→ Extract to read:
::::
The Teletubbies house

The one true biome.

Rome has fallen

…and another toolchain is rising from its ashes. But before we get to how it all ended, let’s go back to how things began.

August 9, 2020: Sebastian McKenzie introduced Rome to the world as “the spiritual successor” to Babel (his first creation). This first beta release was for Rome’s JS/TS linter, but Sebastian proclaimed that Rome would eventually become a monolithic toolchain that would “replace Babel, ESLint, webpack, Prettier, Jest, and others.”

August 17th, 2020: We wrote about Rome in the 9th ever edition of Bytes 👴👵.

May 4, 2021: On the back of this (very) bold vision, Rome announced that they had formed a company and raised $4.5 million of venture capital. The announcement declared that Rome “consolidates dozens of separate tools into one”, but at this point they were still just a linter in beta. Lucky for them, they also had 14,550 GitHub stars, which they were able to redeem for 4.5 million US dollars at Ye Olde VC bank. (I miss those 2021 exchange rates 🥲)

September 21, 2021: Rome announced that they were doing a full rewrite in Rust. Hindsight is always 20/20, but this seems like the point where things started to go off course. Co-founder, Jamie Kyle left the company three months later, and in February 2022, the team wrote that they were still in the thick of a “rather long, difficult [rewrite] process” ☠️.
::::
→ Record excerpts:
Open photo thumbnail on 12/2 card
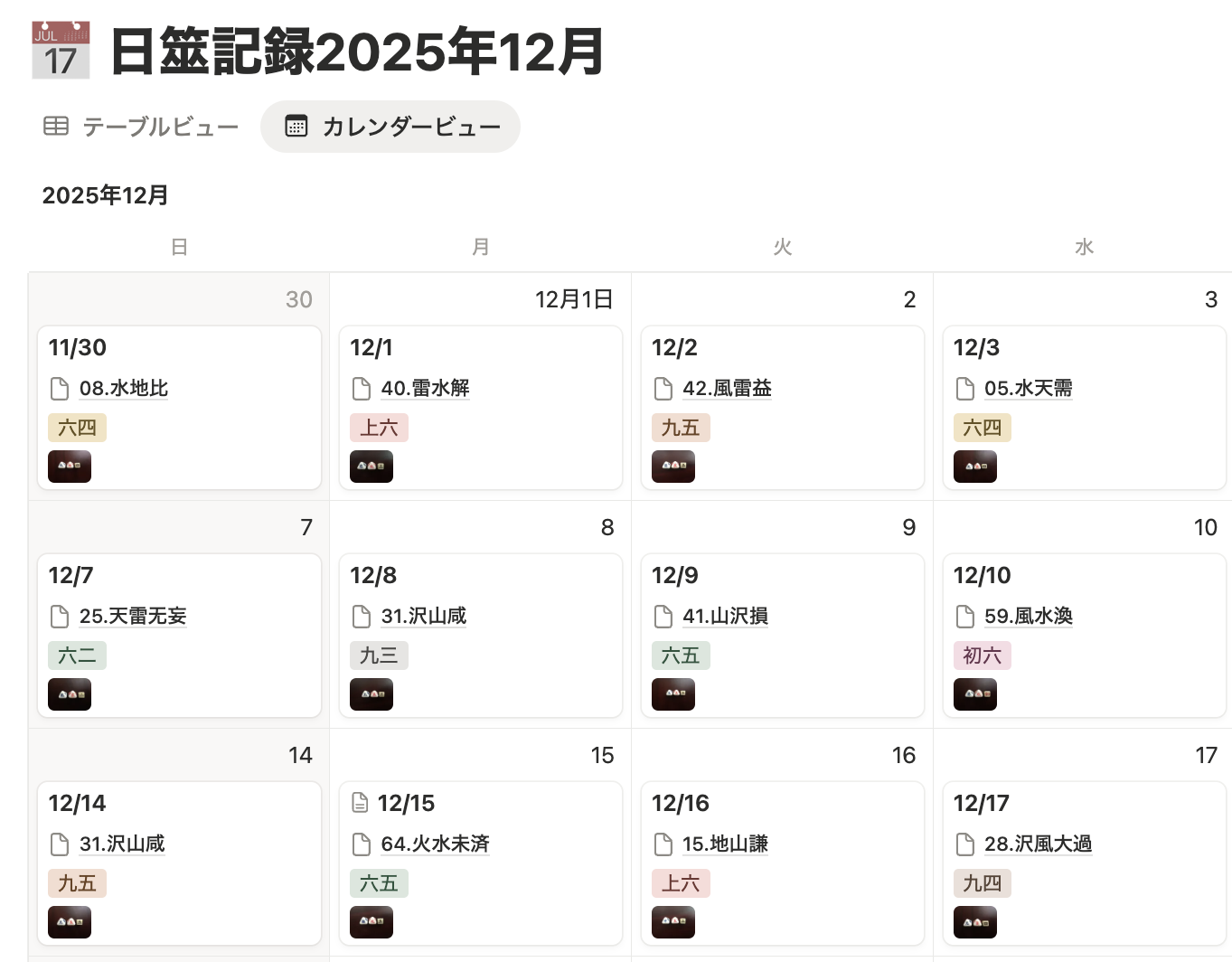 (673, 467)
::::
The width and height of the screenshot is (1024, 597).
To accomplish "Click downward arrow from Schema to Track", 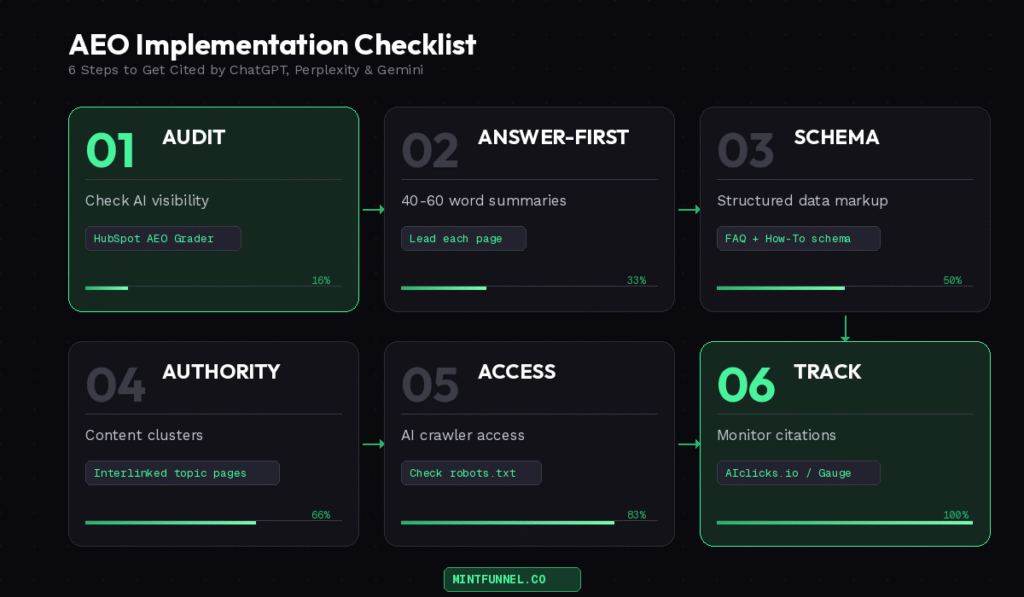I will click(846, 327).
::::
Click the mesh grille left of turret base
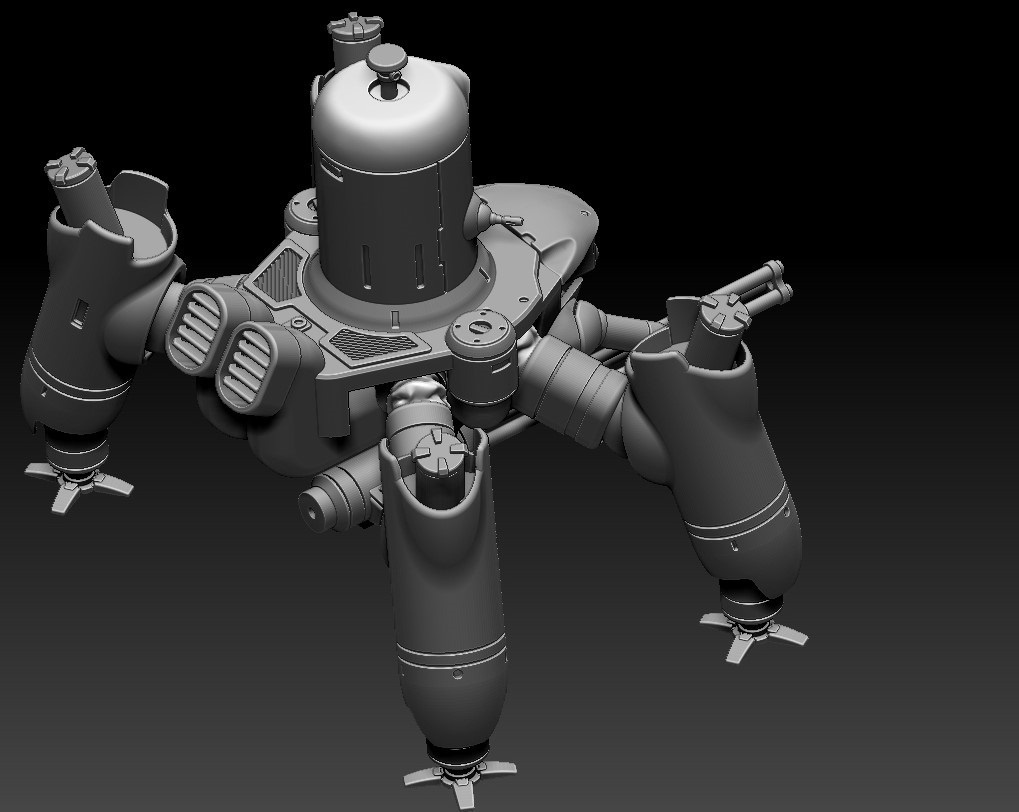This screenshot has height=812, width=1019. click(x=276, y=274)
::::
→ Stated exercise 1:
Translate this sentence from the piece on the Rome toolchain into Spanish: "But before we get to how it all ended, let’s go back to how things began."
→ Stated exercise 2:
Pick up the piece on the Rome toolchain after its last sentence and carry the account forward.

→ Task answer 1:
Pero antes de llegar a cómo terminó todo, volvamos a cómo empezaron las cosas.

→ Task answer 2:
November 8, 2022: Rome v10 was released, which included a fast linter and a Prettier-inspired formatter. This was the first stable release since the Rust rewrite began 14 months earlier, and it was the last noteworthy release we would see from the Rome project. Sebastian never tweeted about Rome again after this release, and all Rome employees were laid off within a few months.

August 29, 2023: Emanuele Stoppa and other former Rome core team members announced the birth of Biome, “the official fork of Rome.” In the introductory blog post, Emanuele wrote that the rome package will no longer be maintained and that “many attempts to reach out to the current owner were all void” — so they chose to start fresh with a new name and project.

He did not explain why the Biome logo is pretty much a yellow version of the Remix logo, but he did share that the team is working on the foundations of a new Rome Biome compiler, so we wish them all the best.

Bottom Line: It’s nice to see that Biome will continue building on all the hard work the Rome team put in, but this story is another reminder that pouring VC gasoline on an OSS fire often leads to lots of third-degree burns.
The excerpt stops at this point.